■ DIRECTIONS
Show all lines below holding the string "computer".

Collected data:
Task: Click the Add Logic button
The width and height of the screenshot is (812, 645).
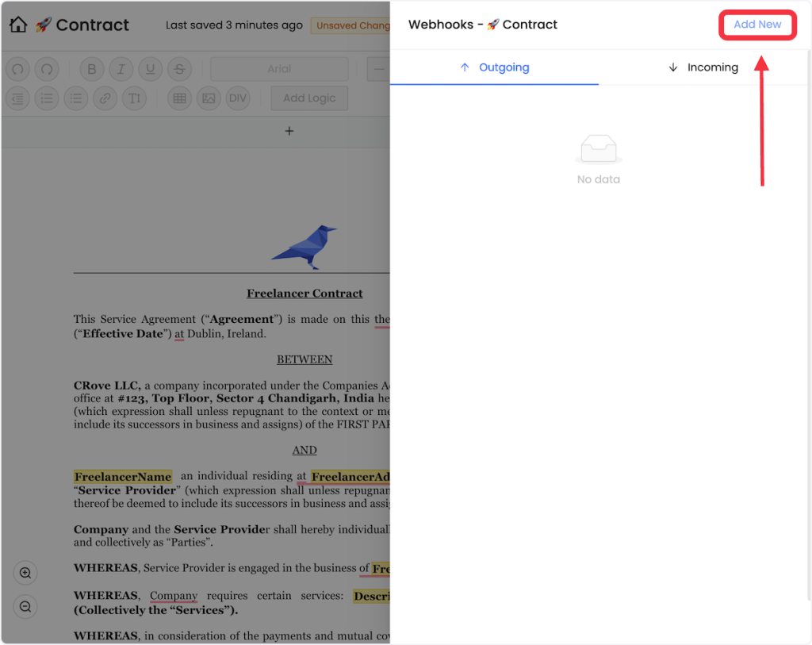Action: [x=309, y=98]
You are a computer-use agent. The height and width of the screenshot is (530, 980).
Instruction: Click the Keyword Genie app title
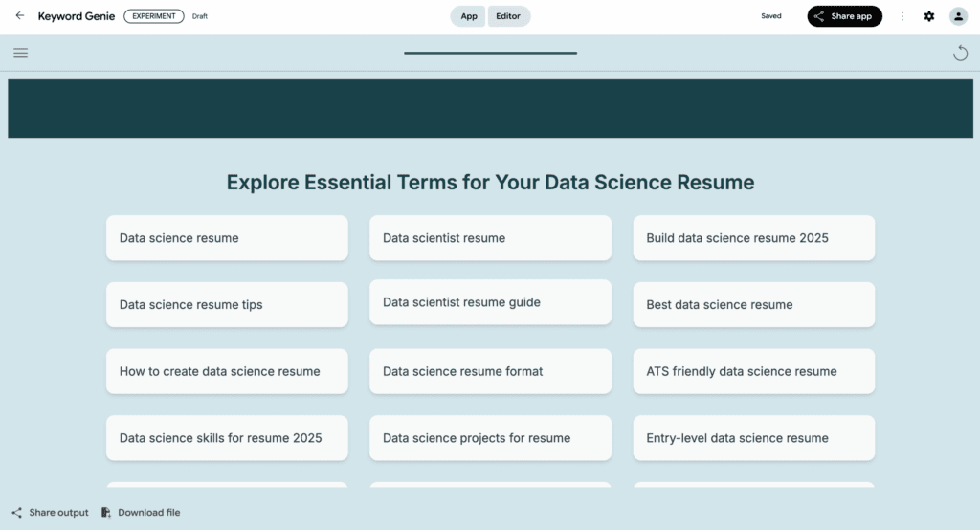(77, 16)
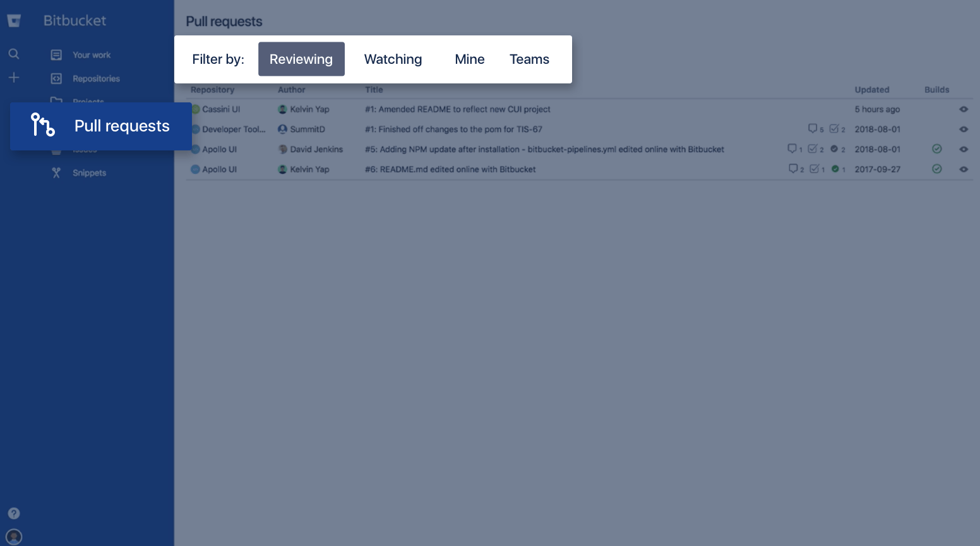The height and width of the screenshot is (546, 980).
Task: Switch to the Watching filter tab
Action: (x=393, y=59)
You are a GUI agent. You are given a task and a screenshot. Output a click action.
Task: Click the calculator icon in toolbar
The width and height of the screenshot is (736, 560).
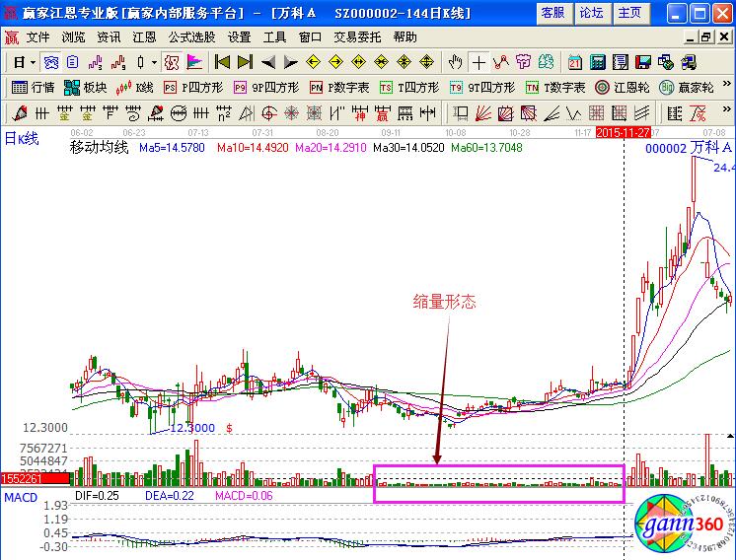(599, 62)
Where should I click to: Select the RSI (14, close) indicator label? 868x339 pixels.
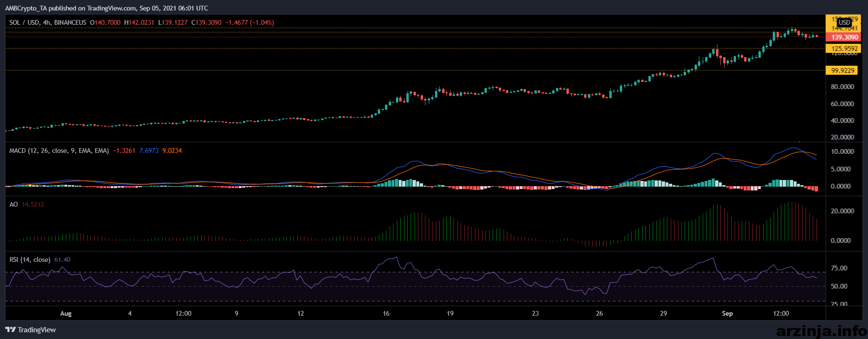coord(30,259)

==

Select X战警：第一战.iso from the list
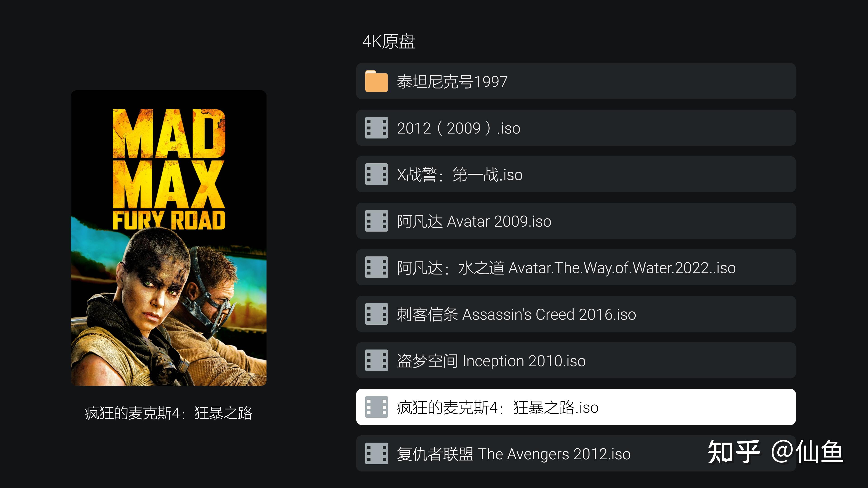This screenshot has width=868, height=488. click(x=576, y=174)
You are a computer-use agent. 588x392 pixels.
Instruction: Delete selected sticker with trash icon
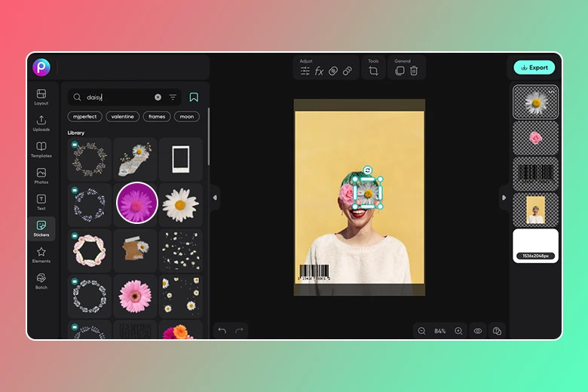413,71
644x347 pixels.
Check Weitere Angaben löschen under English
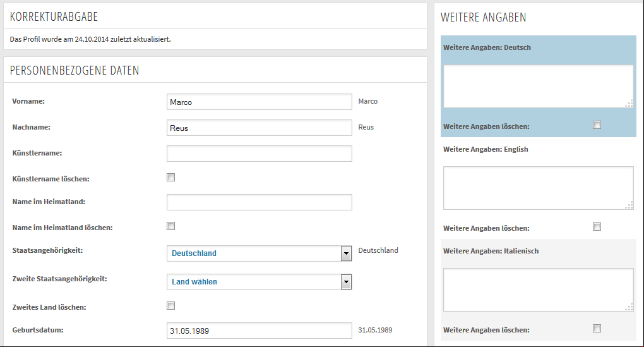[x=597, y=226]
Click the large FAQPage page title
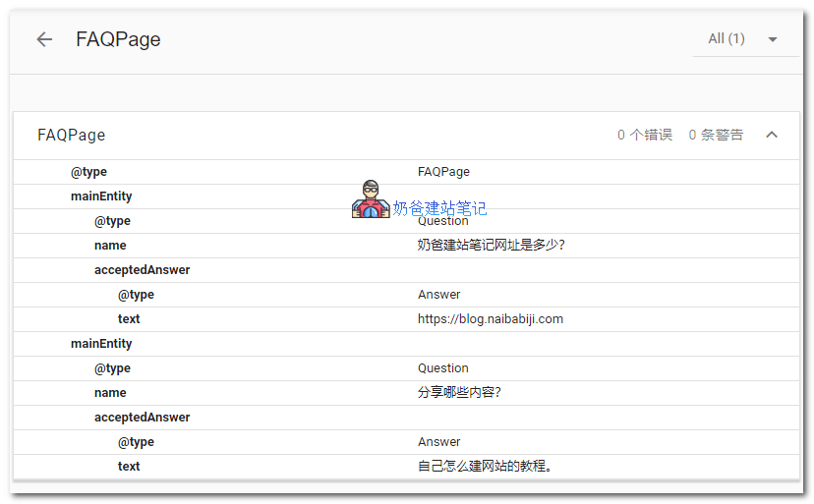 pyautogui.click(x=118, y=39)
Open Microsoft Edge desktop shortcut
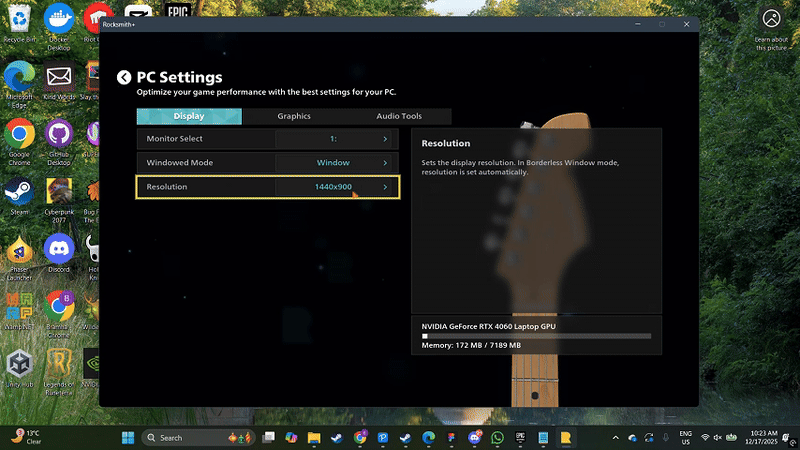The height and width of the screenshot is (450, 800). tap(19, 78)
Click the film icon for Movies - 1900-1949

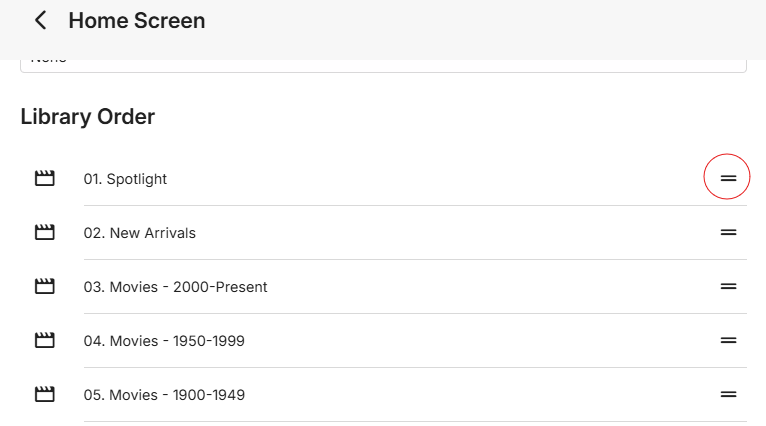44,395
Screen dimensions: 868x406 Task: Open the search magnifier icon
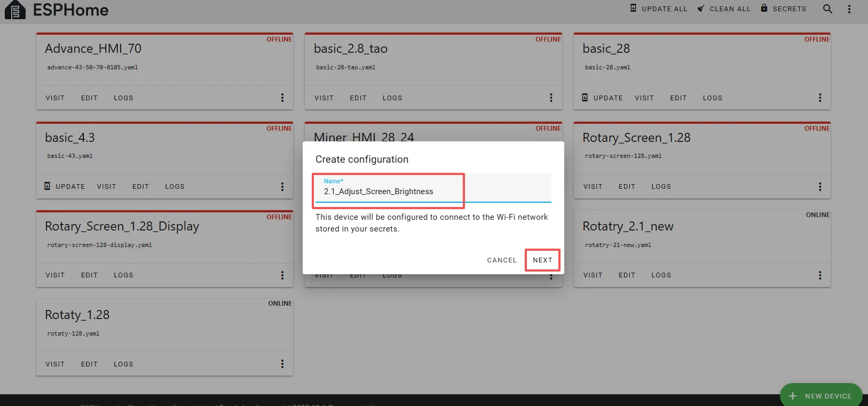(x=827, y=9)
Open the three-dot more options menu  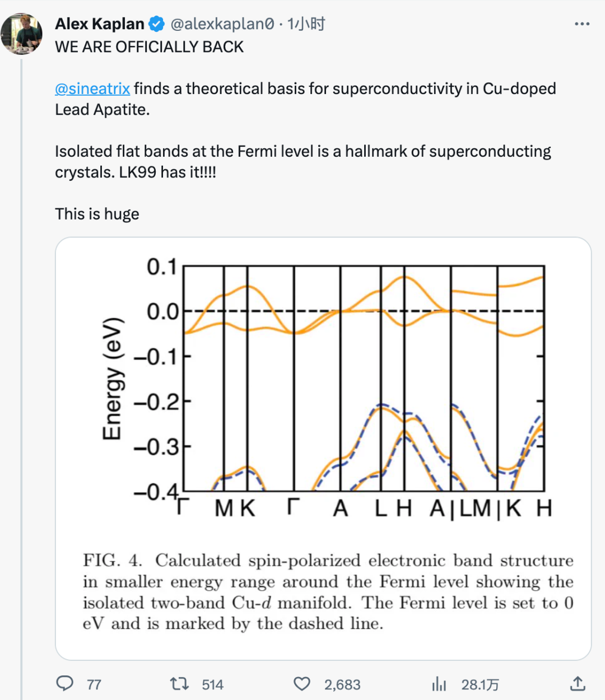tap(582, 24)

■ REPLY TO THE EXERCISE
You are a computer-use agent. The height and width of the screenshot is (530, 980).
You are a computer-use agent. 588x392 pixels.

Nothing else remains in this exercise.